Kelly Therese Pollock 29:01
It's really fascinating. I think to that, it's interesting thinking about the kinds of special protections that they were asking for, for women, that would have helped everybody. But they were able to get some of those protections like minimum wage, or you know, a number of hours you could work, things like that, for women. And then, you know, over time, of course, before we get to now in the fight, in the ERA today, there are some of those laws that apply to everybody. And so you don't need special protections for women, because you have special protections for everybody or not special, just protections for all workers.
Dr. Rebecca DeWolf 29:35
Yeah, yeah, exactly. I mean, that said, go with that point, like emancipation is the liberal emancipation would be like, we're not against labor laws. We just think that it should be based on the nature of the work and not the sex of the worker. So yeah. So you made a great point about like once things start when, like, with the Great Depression and the New Deal, the government started to expand in its way of how it treated men workers, not just women workers.
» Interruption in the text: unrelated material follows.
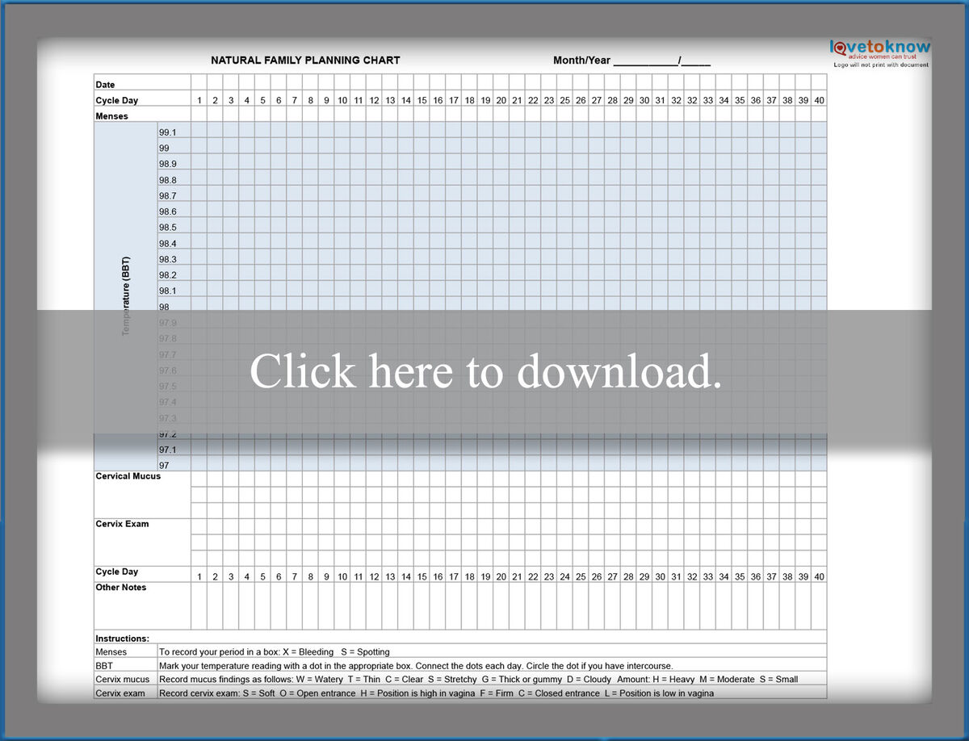Select the 97 temperature row label
This screenshot has height=741, width=969.
pyautogui.click(x=165, y=465)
So you have like the Fair Labor Standards Act of 1938, which did provide minimum wages and limitations on work hours for men and women citizens. And so you would think if it was just about labor laws, then that would mean more liberal protectionists would come over, right? But they didn't, because it wasn't just about labor laws for them. They were concerned about other laws, in addition. So I actually have a quote from Frances Perkins. She's the first woman Secretary of Labor, but she was a strong ERA opponent. And so she actually testified at one ERA hearing in 1945. And so she said that, unlike the Fair Labor Standards Act, her state level labor laws, you know, the ones like the sex specific labor laws, were specifically quote "designed to safeguard women by providing women with days of rest and rest periods and prohibiting dangerous work for women at night, or in places deemed unwholesome to the morals and health of women." She then concluded that these state level special labor laws were quote, "based on right the unique biological function of women and their responsibilities as homemakers and mothers of future citizens." So to us that might seem just like, Wow, that's really conservative. To her, it wasn't. It made perfect sense. You know, so especially because she's applying to the government as a way to provide protection but in their minds, the best way to help women was to empower women with protection. So there are sex specific laws, not just the labor laws, they were, they liked sex specific laws that also required men to provide for their families. And their idea, they kind of reframed as women, married women have a right to be provided for by their husbands. In their minds, these kinds of sex specific labor laws, attended to women's special needs, and actually lifted women up to what they called real equality. So it's in their minds real sexual equality, or sexual equity or sexual fairness came from sex specific treatment.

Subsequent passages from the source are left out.